THE TASK >>
Working from the entries that follow, transcribe exactly and only the lines from the one with "This screenshot has height=625, width=1000." through the last, pictures excluded.

Saved data entries >>
============
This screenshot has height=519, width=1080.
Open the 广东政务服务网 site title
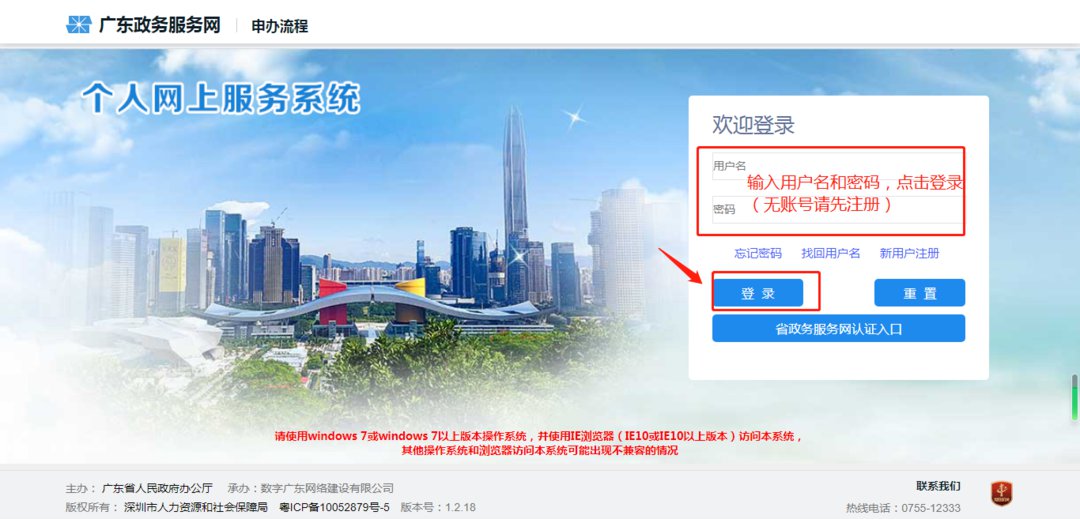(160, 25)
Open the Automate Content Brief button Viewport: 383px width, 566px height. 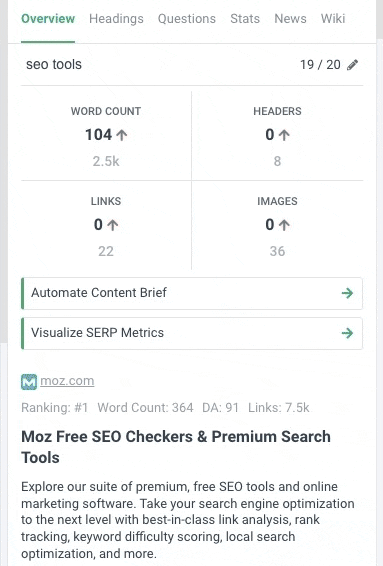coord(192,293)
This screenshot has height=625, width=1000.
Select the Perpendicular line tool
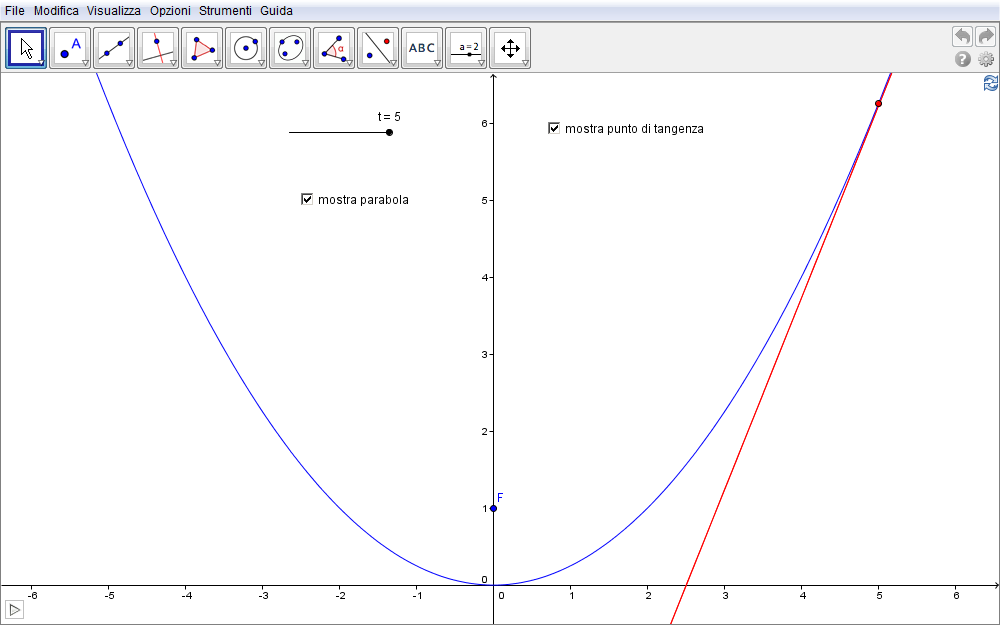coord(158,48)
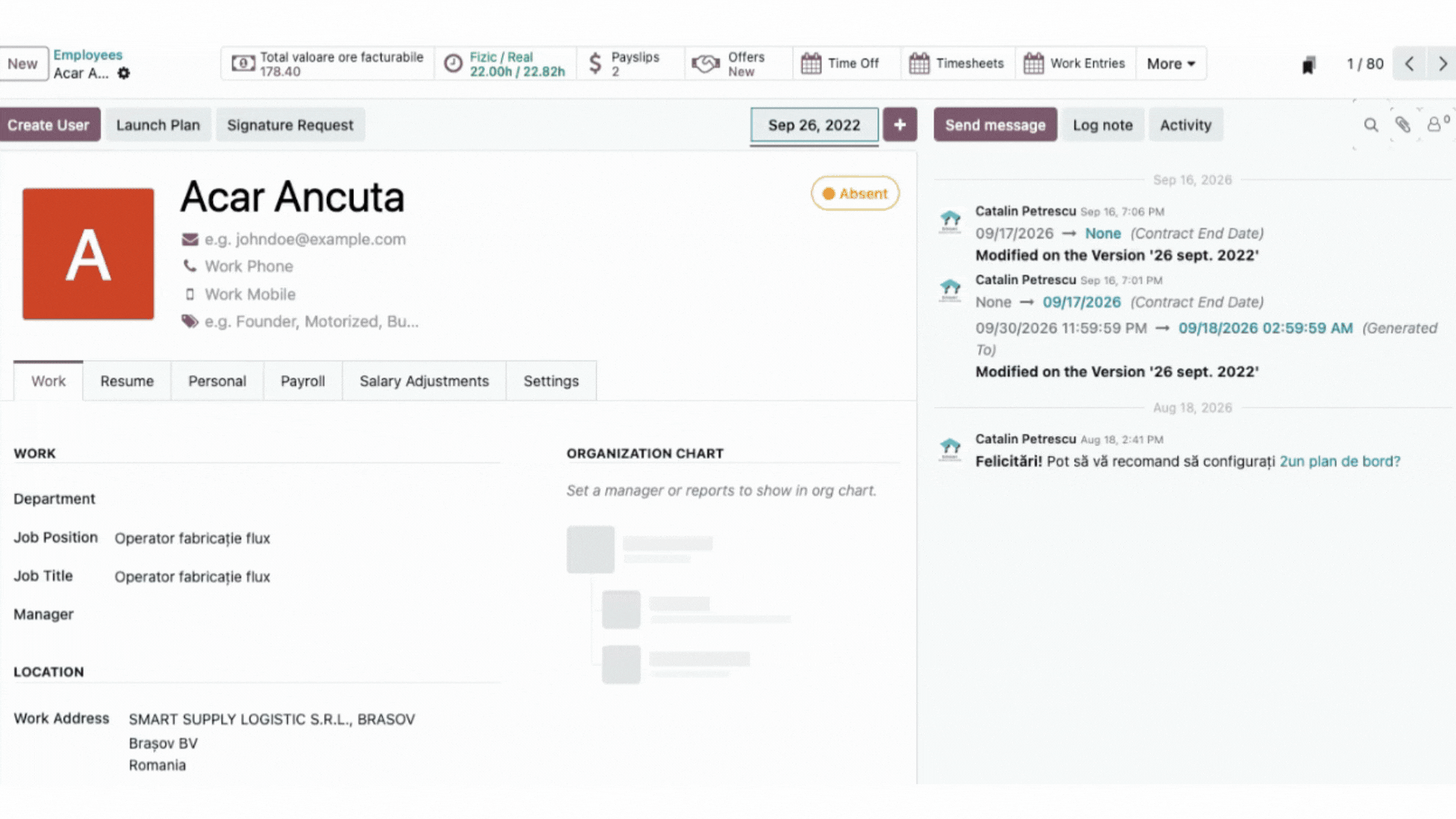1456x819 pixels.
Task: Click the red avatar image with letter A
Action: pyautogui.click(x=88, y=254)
============
YOUR RESPONSE >>
This screenshot has height=625, width=1000.
Select the Perpendicular line tool
coord(158,48)
1456x819 pixels.
Task: Click the red avatar image with letter A
Action: pyautogui.click(x=88, y=254)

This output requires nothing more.